The new tolls began November 15, with a charge at every entrance and exit on the Dolphin and Airport expressways. Previously, all traffic heading west was toll-free, and many motorists never paid a single toll. Now every driver traveling on the two roads pays.
Before the change, the roundtrip fee from NW 87th Avenue, near Fontainebleau and Doral, to downtown Miami was $1. Now it’s $3.20, an increase of more than 300 percent.
“Something really has to be looked at,” says Carlos Garcia, an advertising exec who started RollBackTolls.com
, a grassroots watchdog seeking justifiable tolls and transparency. “There’s an obvious disconnect in the realities of the people that sit on the MDX board and Miami Dade’s everyday commuter.”
MDX hasn’t exactly given Gonzalez and his fellow commuters a sense that it’s hearing their concerns.

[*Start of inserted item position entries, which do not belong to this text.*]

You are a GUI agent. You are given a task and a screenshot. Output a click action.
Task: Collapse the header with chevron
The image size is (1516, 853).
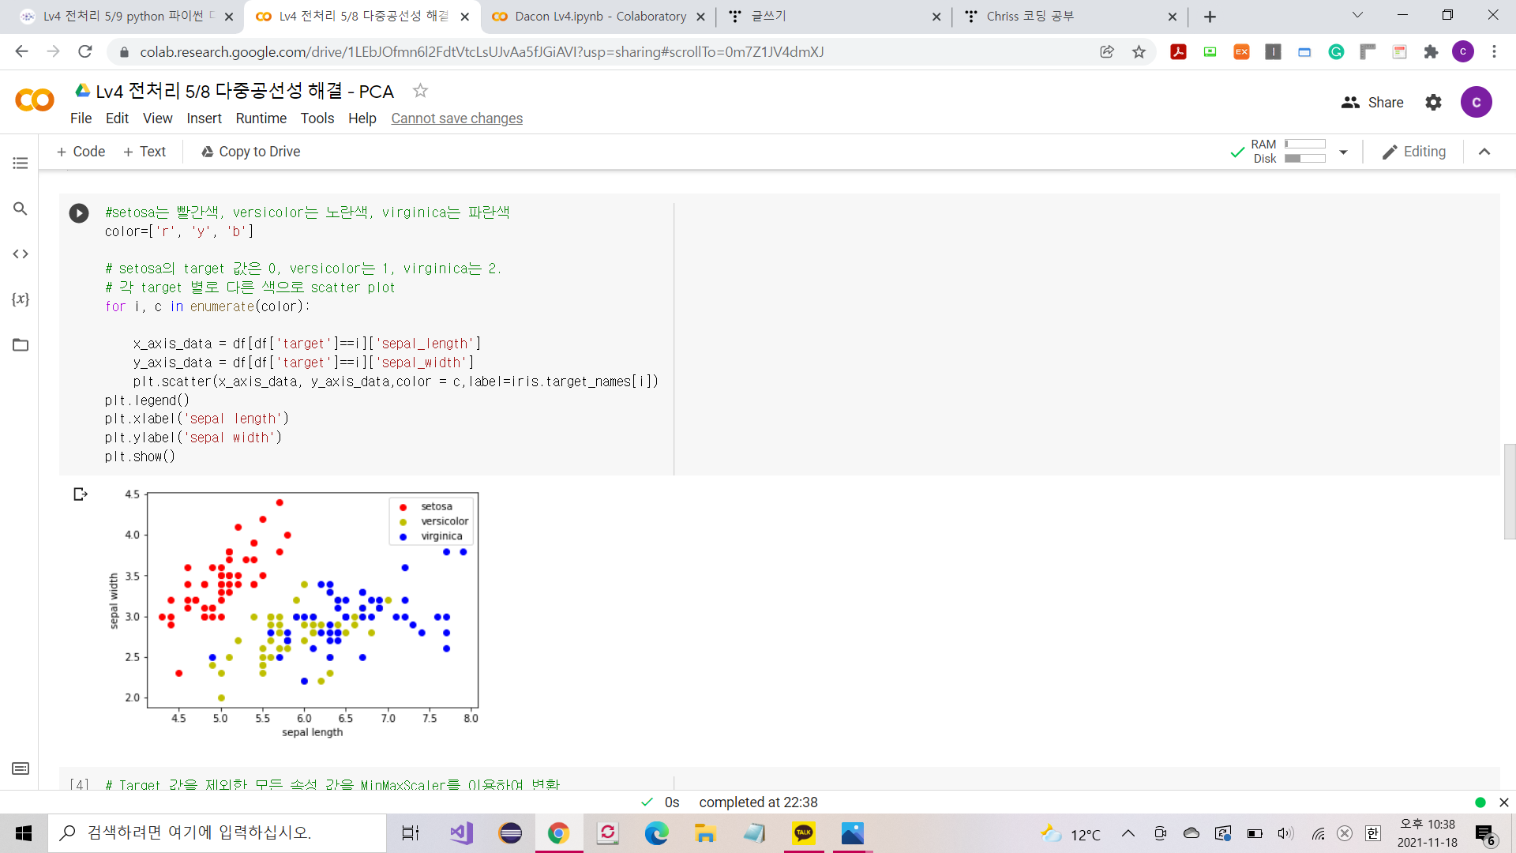pyautogui.click(x=1484, y=152)
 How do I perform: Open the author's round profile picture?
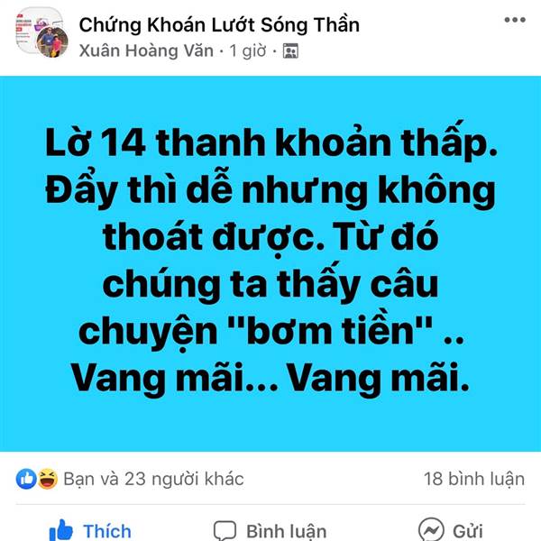coord(52,42)
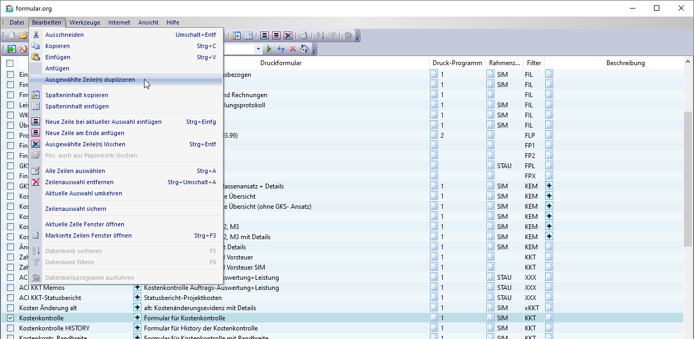Viewport: 694px width, 339px height.
Task: Click the copy column content toolbar icon
Action: (x=236, y=36)
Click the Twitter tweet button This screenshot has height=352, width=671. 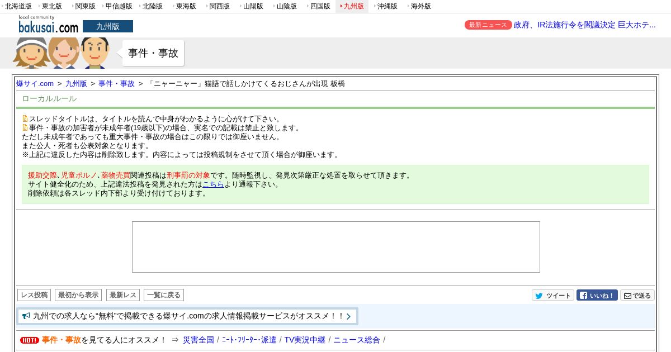(552, 296)
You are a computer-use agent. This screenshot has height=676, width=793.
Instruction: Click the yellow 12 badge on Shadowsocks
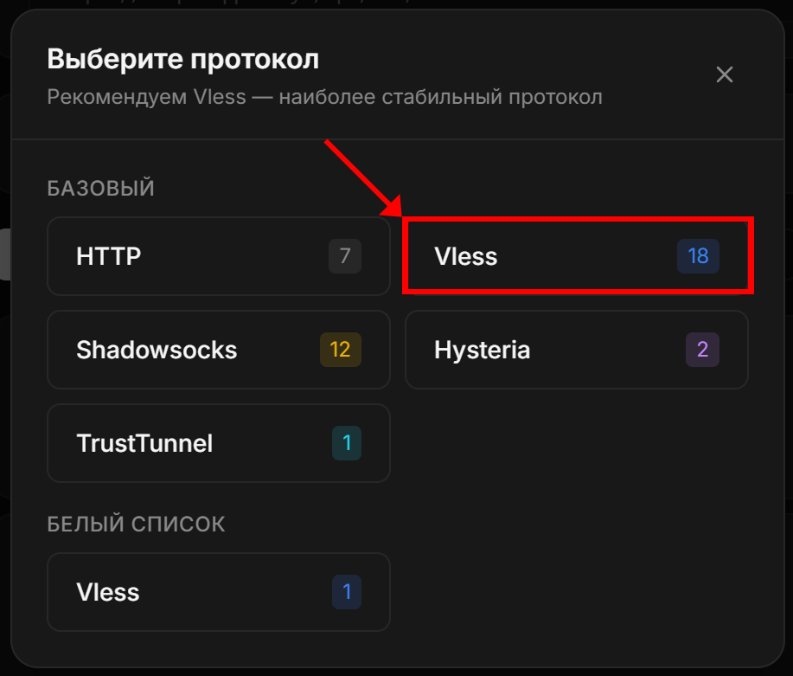pos(341,350)
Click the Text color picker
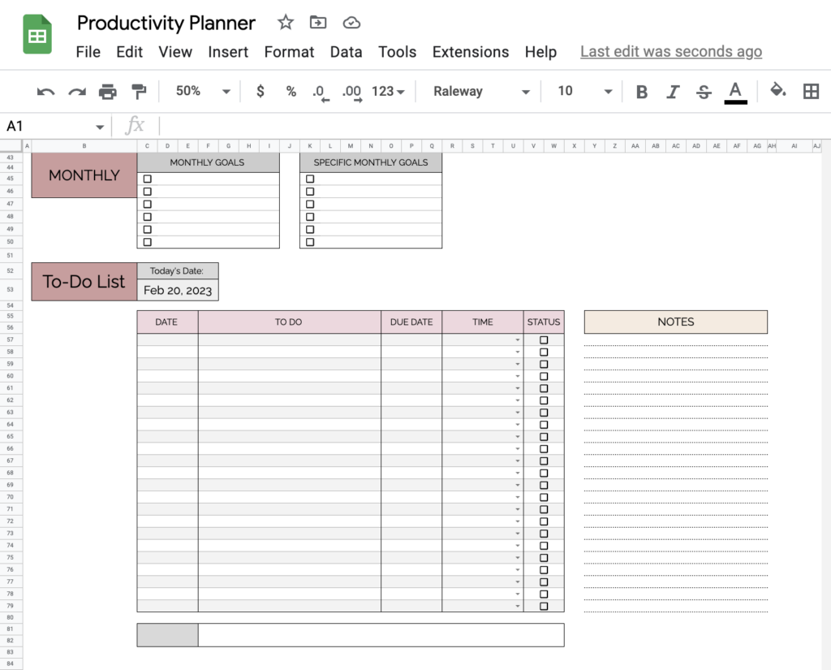 [735, 91]
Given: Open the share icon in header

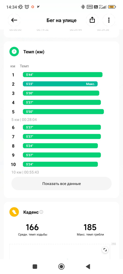Looking at the screenshot, I should 92,20.
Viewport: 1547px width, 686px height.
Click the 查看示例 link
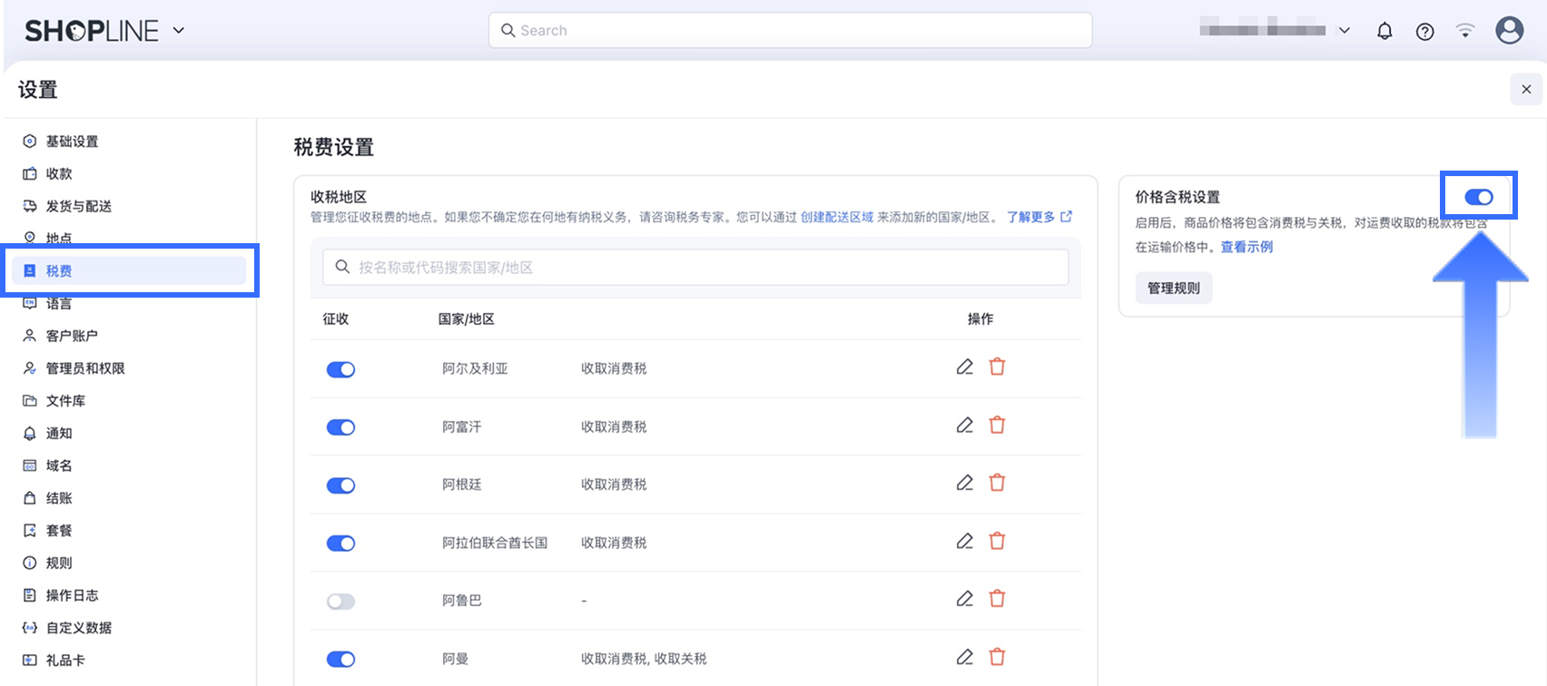tap(1246, 247)
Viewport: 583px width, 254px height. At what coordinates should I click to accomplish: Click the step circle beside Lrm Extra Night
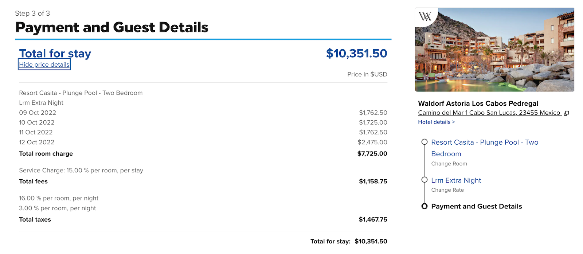tap(424, 180)
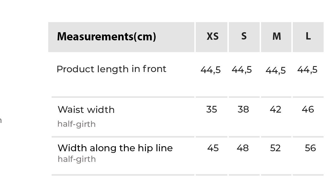
Task: Click the S waist width value 38
Action: 243,110
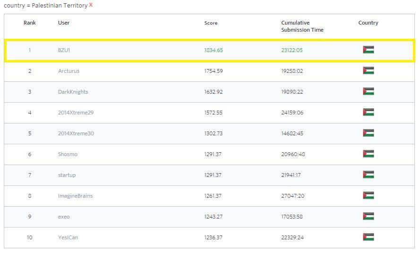
Task: Click the flag icon beside Arcturus
Action: pos(368,71)
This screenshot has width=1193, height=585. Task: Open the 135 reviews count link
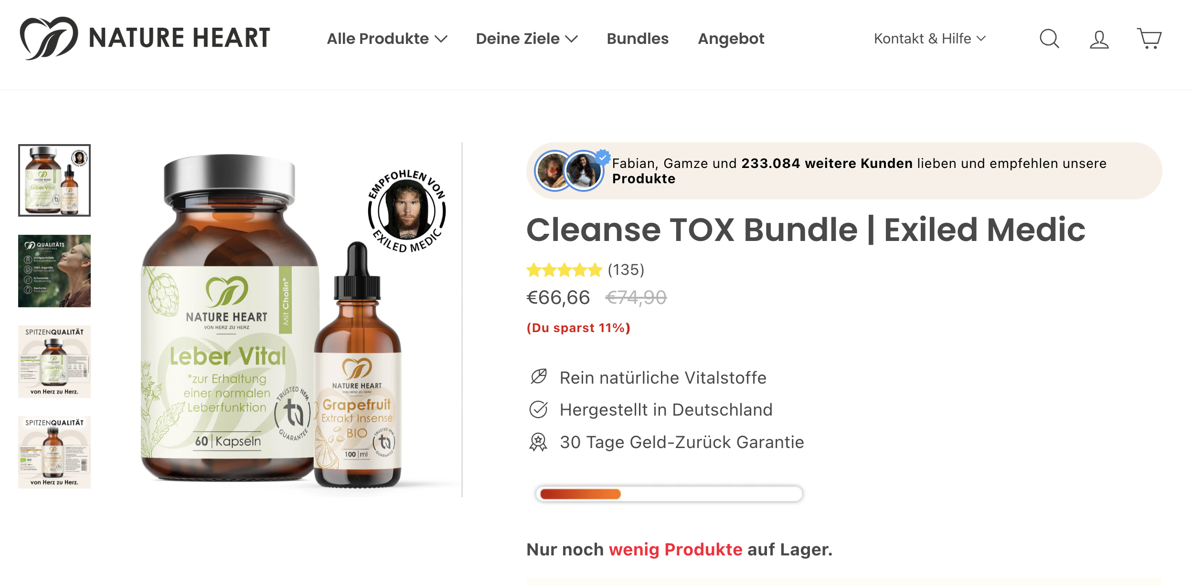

In a December board meeting, MDX board chair Maritza Gutierrez urged people complaining about the increases to stop "bellyaching
." Instead, she said they could sign up for a new MDX discount program
Garcia mapped out where MDX board members live and says the majority don’t live near the toll roads on which they vote. “People just feel ignored,” Garcia says.
MDX spokesman Mario Diaz points out that MDX receives “no federal funding, no funds from the State Transportation Trust Fund, no property tax, no sales tax, no gasoline tax, and no revenues from the half-penny sales tax.
“The only revenues used to improve the MDX system are the tolls collected,” he says. “MDX assures that what is collected in Miami-Dade County remains in Miami-Dade County and is invested locally.”
Since 1996, when MDX took over the Dolphin (State Road 836), Airport (SR 112), Don Shula (SR 874), and Snapper Creek (SR 878) expressways, as well as the Gratigny Parkway (SR 924), the system has been repaved and improved, with more lane miles and new entrance and exit systems, he says. And by this time next year, “the new 836 and 112 projects will be awarded for design and/or construction.”
But rather than eat the cost of the new tolls, some drivers now avoid the expressways and take small, already-crowded side streets.
Realtor Araceli Villanueva, who signed Gonzalez’s petition last week, has begun using side streets to get to meetings with her clients in downtown Miami and points west.
“The city is becoming a really difficult place to get around,” she says. “Miami was not ready for the kind of expansion it’s having right now. There’s already no public transportation. You can’t just manage this by putting tolls everywhere.”